Stored records:

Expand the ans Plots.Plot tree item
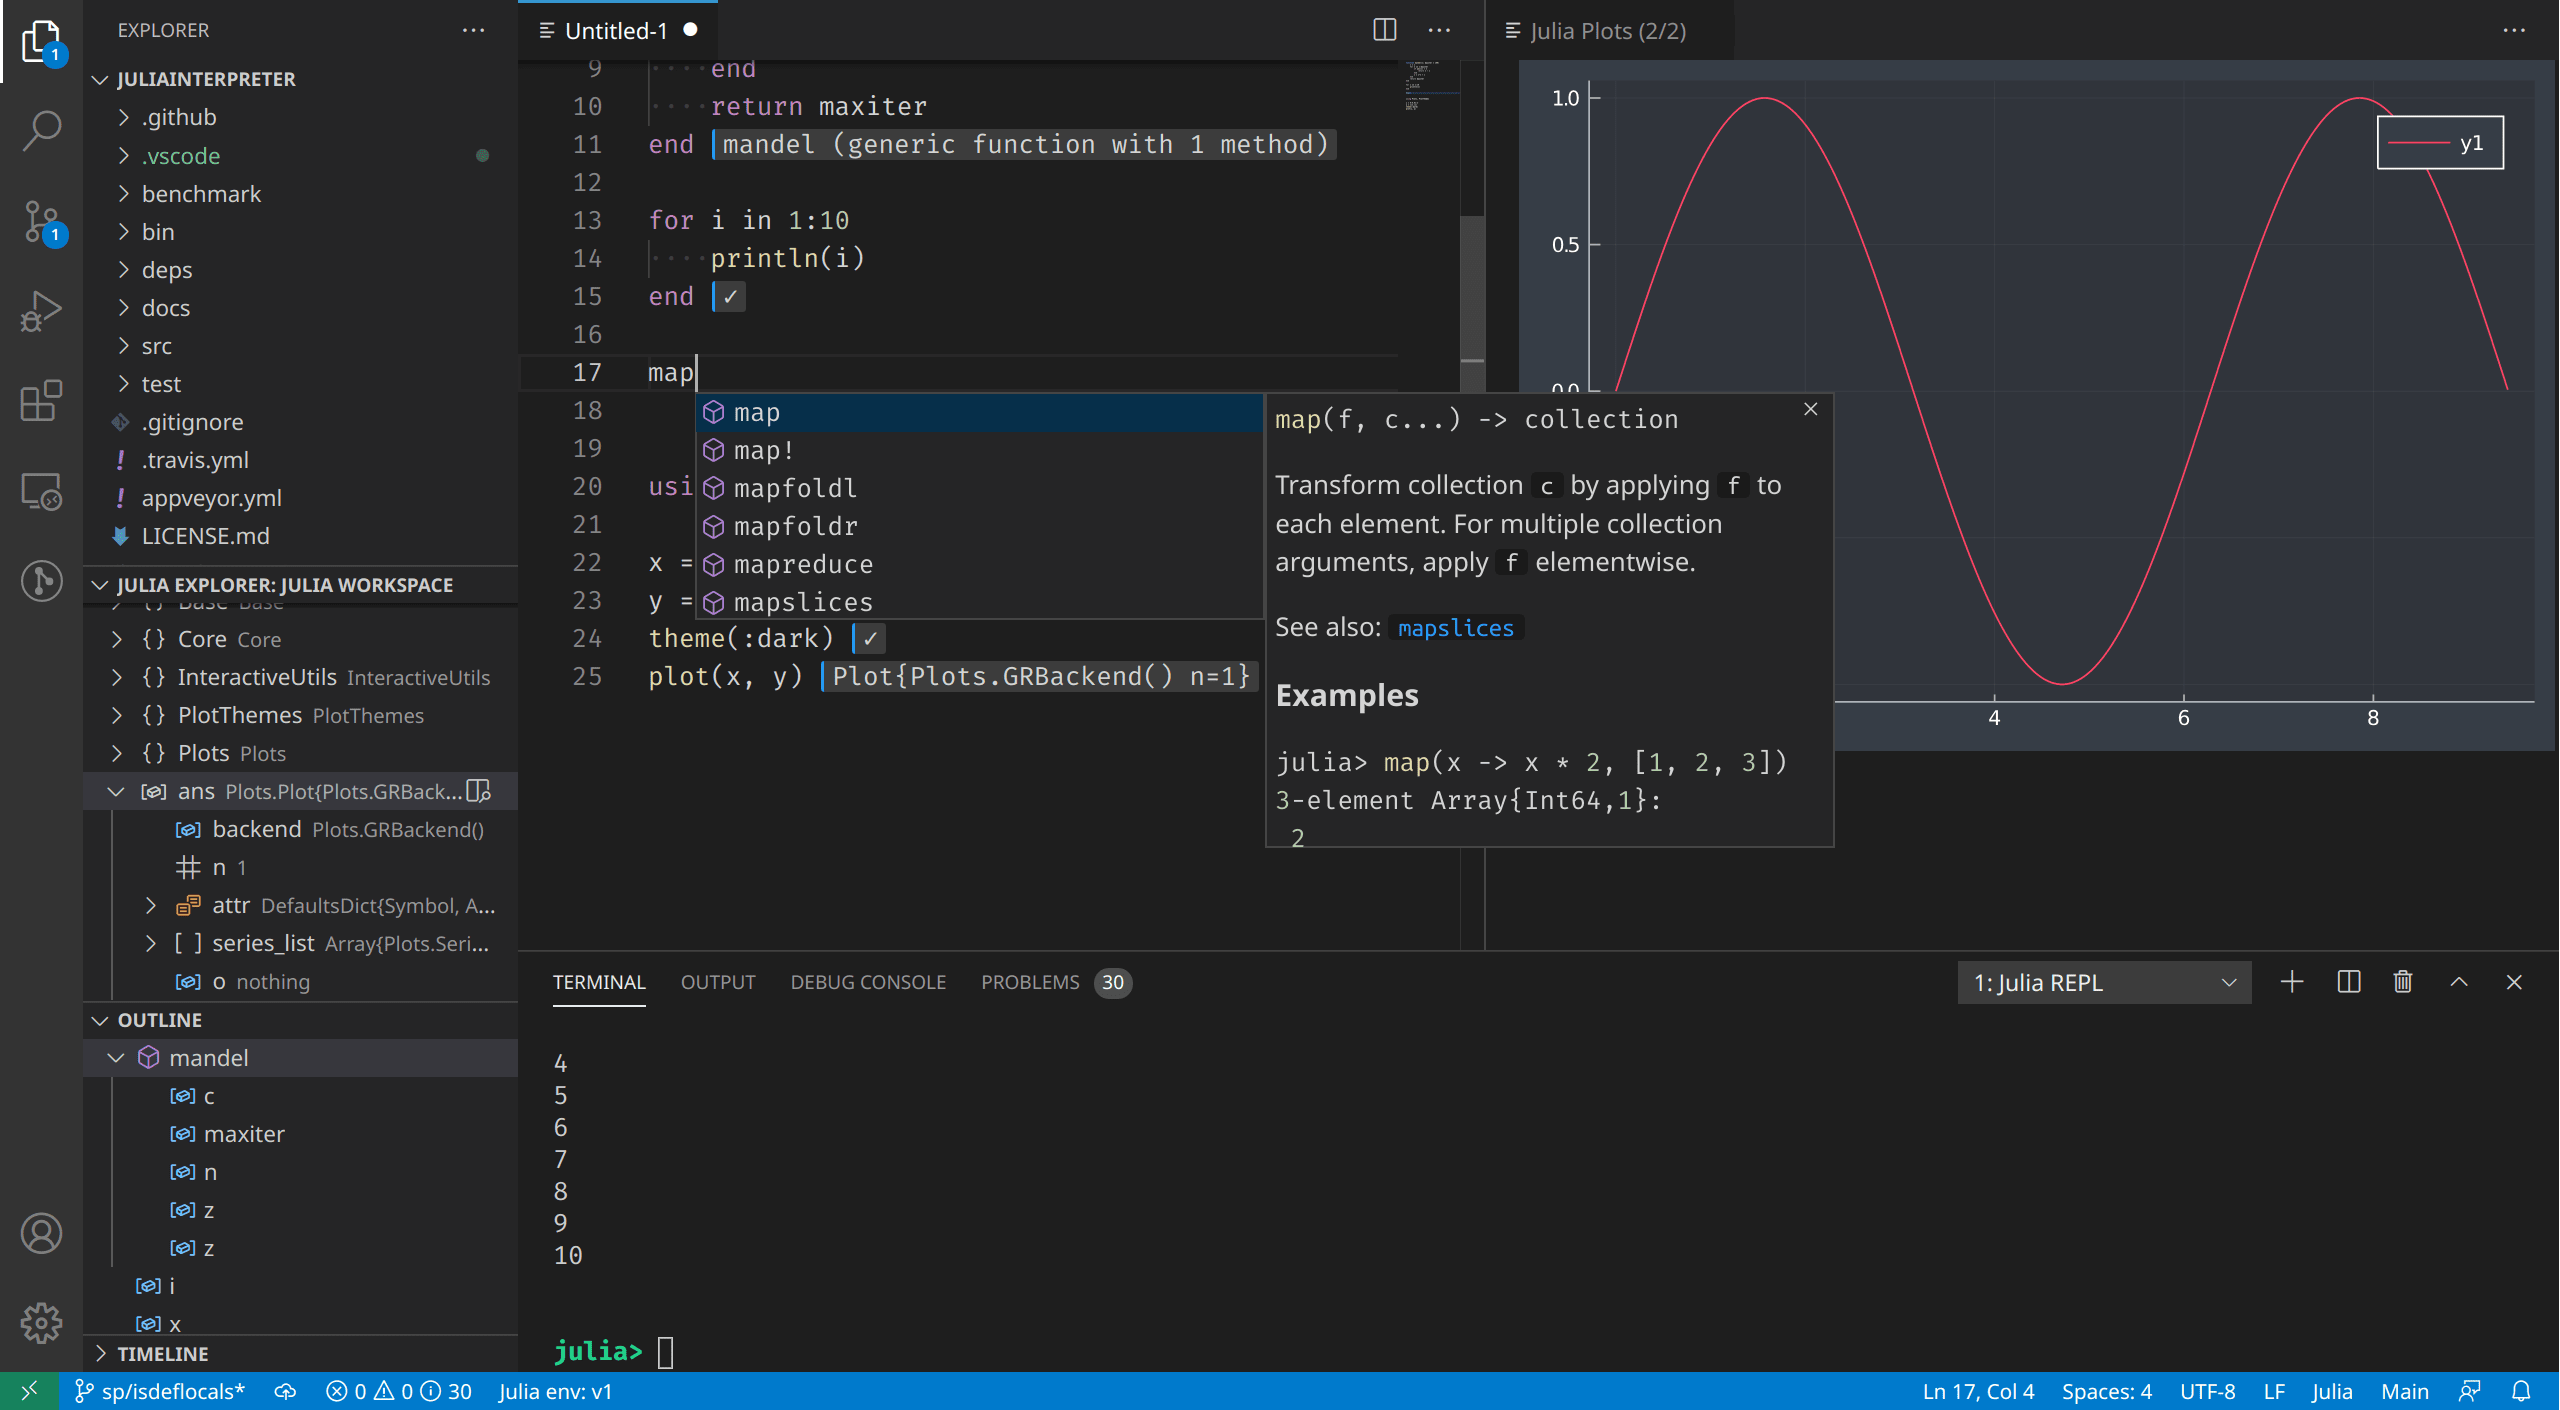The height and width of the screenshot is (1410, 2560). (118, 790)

--

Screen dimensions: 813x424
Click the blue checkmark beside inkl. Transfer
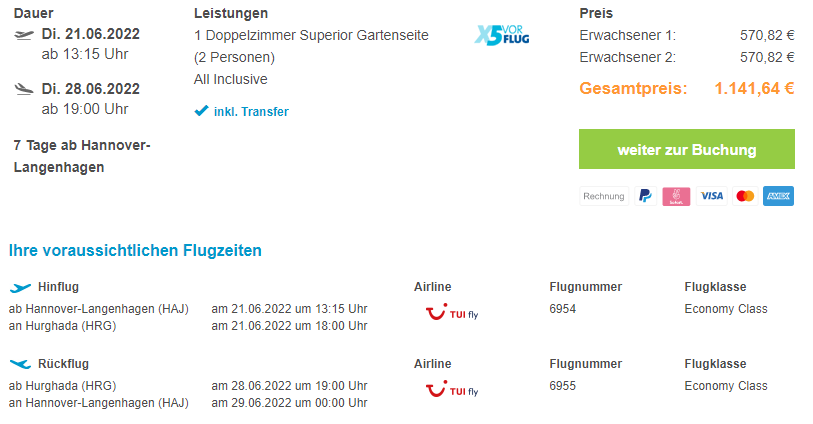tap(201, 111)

Task to complete:
Please locate each line in the records that contains the word "Click" and copy those lines.

Response to this exercise:
Click the blue checkmark beside inkl. Transfer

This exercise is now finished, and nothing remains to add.